O FALLEN ANGEL

Linguistically enthralling, this is a novel that will surely make you orbit into the ineffable.

A second edition of Zambreno’s (Green Girl, 2014, etc.) 2010 debut novel takes its readers on a linguistic ride through an American family’s breaking point.

With a new introduction from Lidia Yuknavitch, Zambreno’s novel offers an unconventional kind of narrative. Structured in three distinct voices, the novel is composed and punctuated by its moments of narrative and linguistic crisis. Maggie, the depressive, self-harming, renegade daughter, permeates the book with a language of fear and rebellion (“Maggie wants nothing more than to be slapped around a little, she wants to be punished, she wants to be punished for her bad, bad, soul”). On the other hand, Mommy, the unstable and unfair mother, embodies a word bank of expectation and disappointment (“What does a psychologist do Mommy wonders?

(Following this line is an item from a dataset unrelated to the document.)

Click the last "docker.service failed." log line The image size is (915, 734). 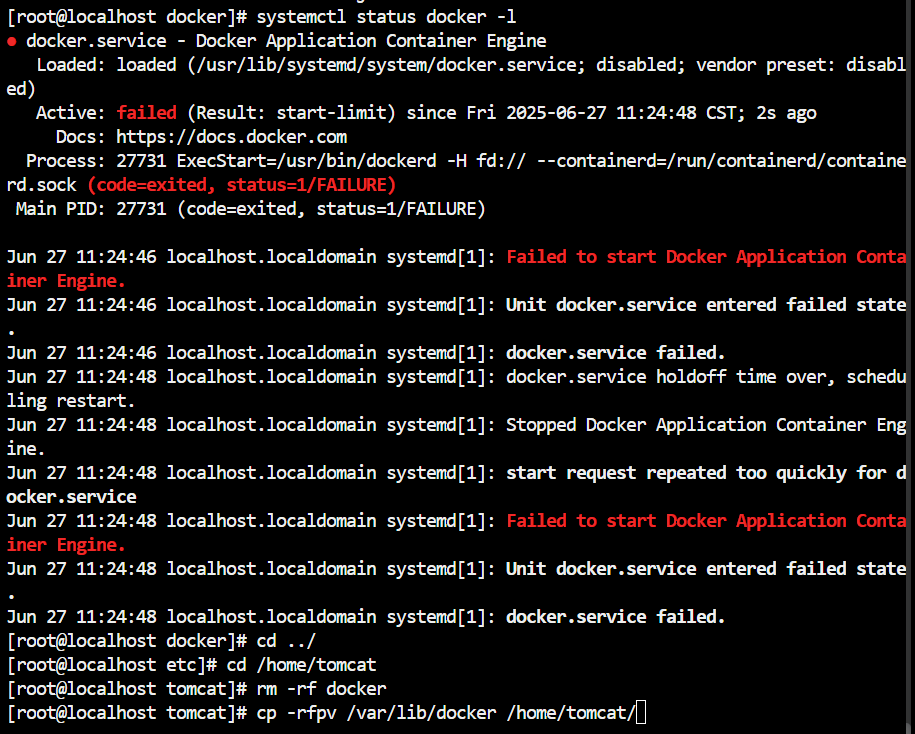tap(616, 617)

Except make trouble. Except blame everything on the Mommy, blame everything on the Mommy and Daddy, that’s what a psychologist does, and who needs a psychologist when you have Jesus?”). Zambreno has also strategically created the character of Malachi, who remains mysterious and existential throughout the book (“He takes out a match, on which is traced one of his stars, symbols. He sets fire onto his paper city”). To try and pin a storyline to this novel wouldn’t do it justice. Rather, it exposes the everyday life of most contemporary American families, except that day-to-day activities have been replaced with the semiotic. The novel does provide a reader with enough psychosocial reference points for one to identify with each character’s psychoses. For example, Maggie constantly questions her sexuality, and Mommy systematically wants to control everything about her and her daughter’s lives. These neuroses are not foreign to Americans living according to a national standard that was forced upon them by history and culture. Zambreno is a master at peeling off the denial and rubbing the reality of this time in our faces.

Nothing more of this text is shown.